Exercise aim:
Put every line of the items below into a Markdown table with the columns Row and Line, numbering the rows and skipping blank lines. Leave the pictures out of the table.
### Material shown ###
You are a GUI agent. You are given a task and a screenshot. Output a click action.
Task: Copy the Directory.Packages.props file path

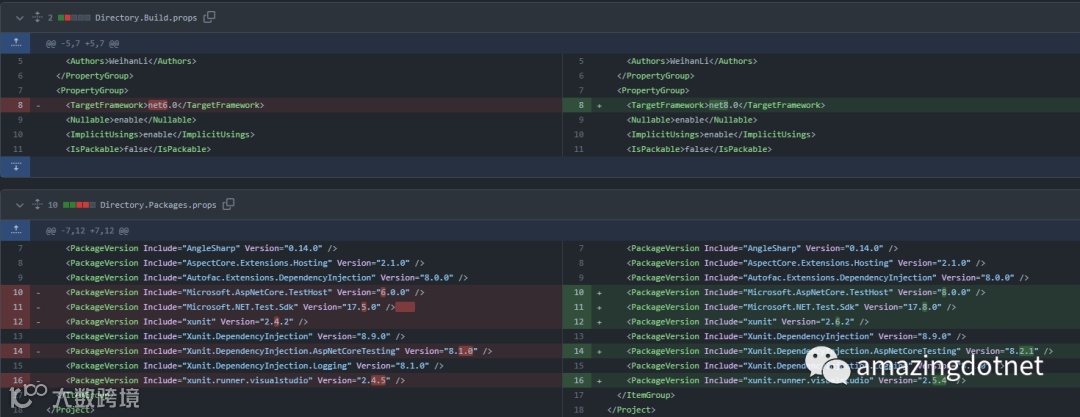(x=229, y=204)
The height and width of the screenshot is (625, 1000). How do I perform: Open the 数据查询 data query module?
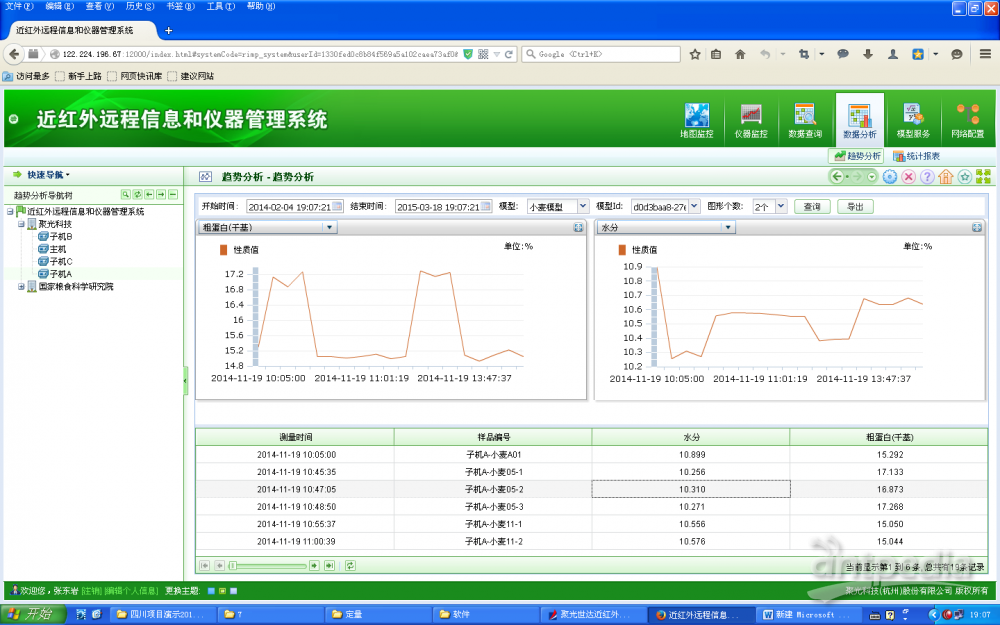tap(805, 120)
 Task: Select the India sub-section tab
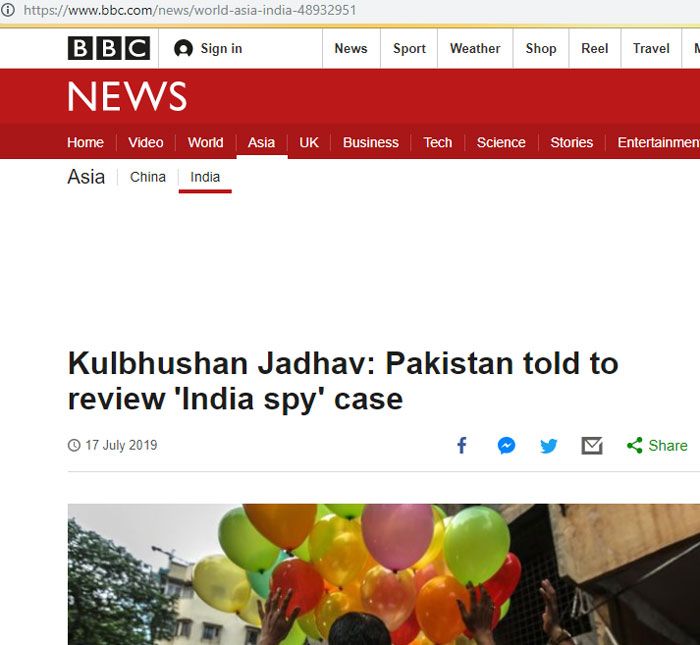pyautogui.click(x=205, y=177)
###
Response:
| Row | Line |
|---|---|
| 1 | You are a GUI agent. You are given a task and a screenshot. Output a click action. |
| 2 | Task: Copy the Directory.Packages.props file path |
| 3 | (x=229, y=204) |
| 4 | The height and width of the screenshot is (625, 1000). How do I perform: Open the 数据查询 data query module? |
| 5 | tap(805, 120) |
| 6 |  Task: Select the India sub-section tab |
| 7 | pyautogui.click(x=205, y=177) |